McGuigan spent a lot of time in England.

“I saw it over 50 years,” he says. “What’s happened there is happening here now.”

The conference went on in that vein. 

A whole range of public issues were discussed but, for the most part, solutions proposed were not unique. Time and again it was back to the staple diet of immigration, the media, falling fertility rate, and the poor benighted NGOs.

Afterwards, in an interview with the Irish Examiner, Hobbs accepted that in some “softer areas” as he termed them, there is little in terms of solutions between mainstream politics and the fare at the forum.

He has no designs on being an Irish Trump. He sees himself as building what he terms “the horse” of a media platform and the cart of the politics will follow.

“There is a huge number of people in middle Ireland who are disaffected but not prepared to come out onto the streets wearing Tricolours,” he says. 

“That audience is huge.”

But is it not always the case that when a small but passionate group can’t see why everybody else is asleep to that which lights their fire, the convenient answer is the dozy public are being kept in the dark by the media?

Eddie Hobbs on covid

Hobbs says the media are not telling the people like it is. He cites the pandemic and outlines how various elites, including Bill Gates, had a role in conning the public about the extent of the virus, and even how it came about and what it was.
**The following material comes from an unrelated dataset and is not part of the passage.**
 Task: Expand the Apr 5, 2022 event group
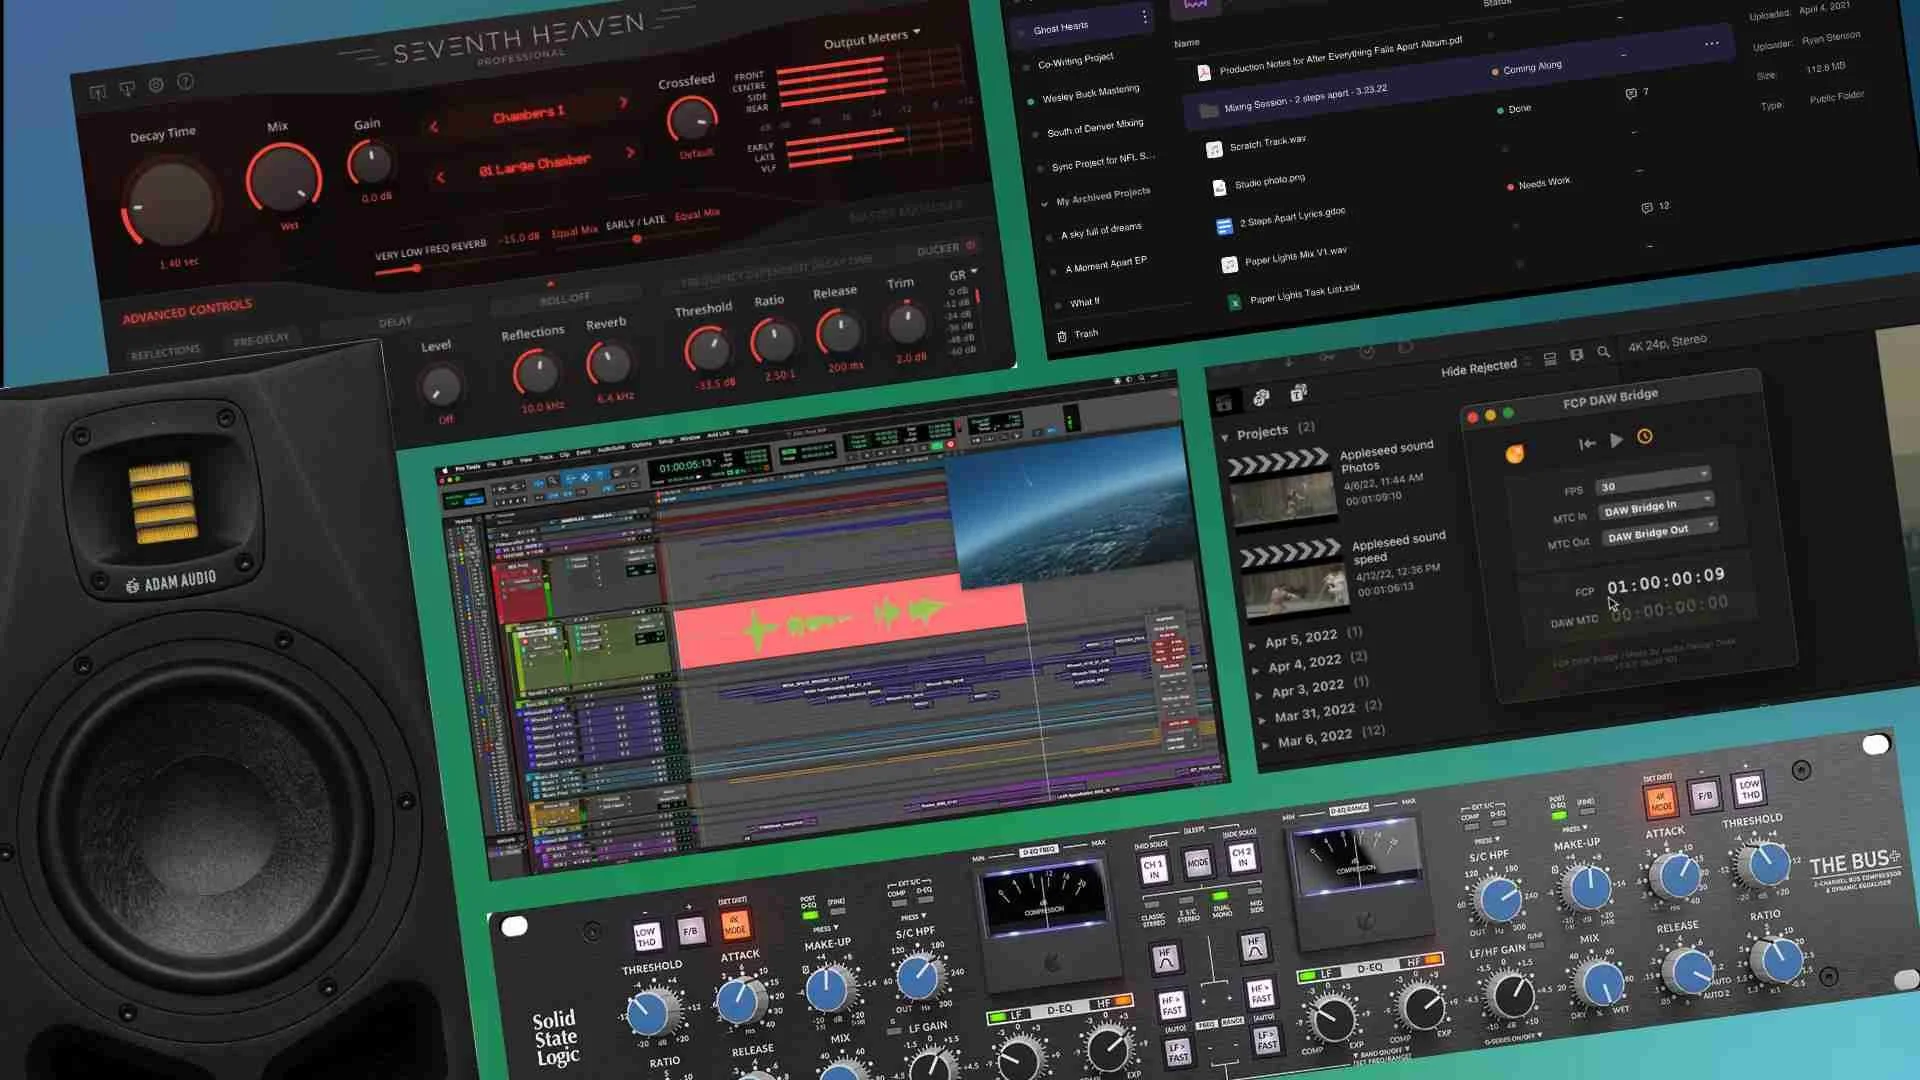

The theory is a well-thumbed one on the populist right.

“The media are not reporting that,” he said.

And what of the US influence? “Everybody is reaching out,” he says. 

“The diaspora in the USA and in Australia have deep concerns about what is happening here.”

No money, he says, was received from the US in relation to the forum.

Hobbs considered the event a success. 

Where, if anywhere, it goes from here will be interesting. The disaffection, some of it fuelled by the extremes propagated on social media, is real.

Whether this country is ready for a populist right party will depend on a number of factors, including the economy, outside influences, and how mainstream politics reacts to perceived disaffection. Already, we have seen among the three main parties a move to the right on immigration.

As of now, there is no sight on the horizon of an Irish Trump, or the political heft to fashion a Maga movement. In a world in demented flux, however, absolutely anything is possible.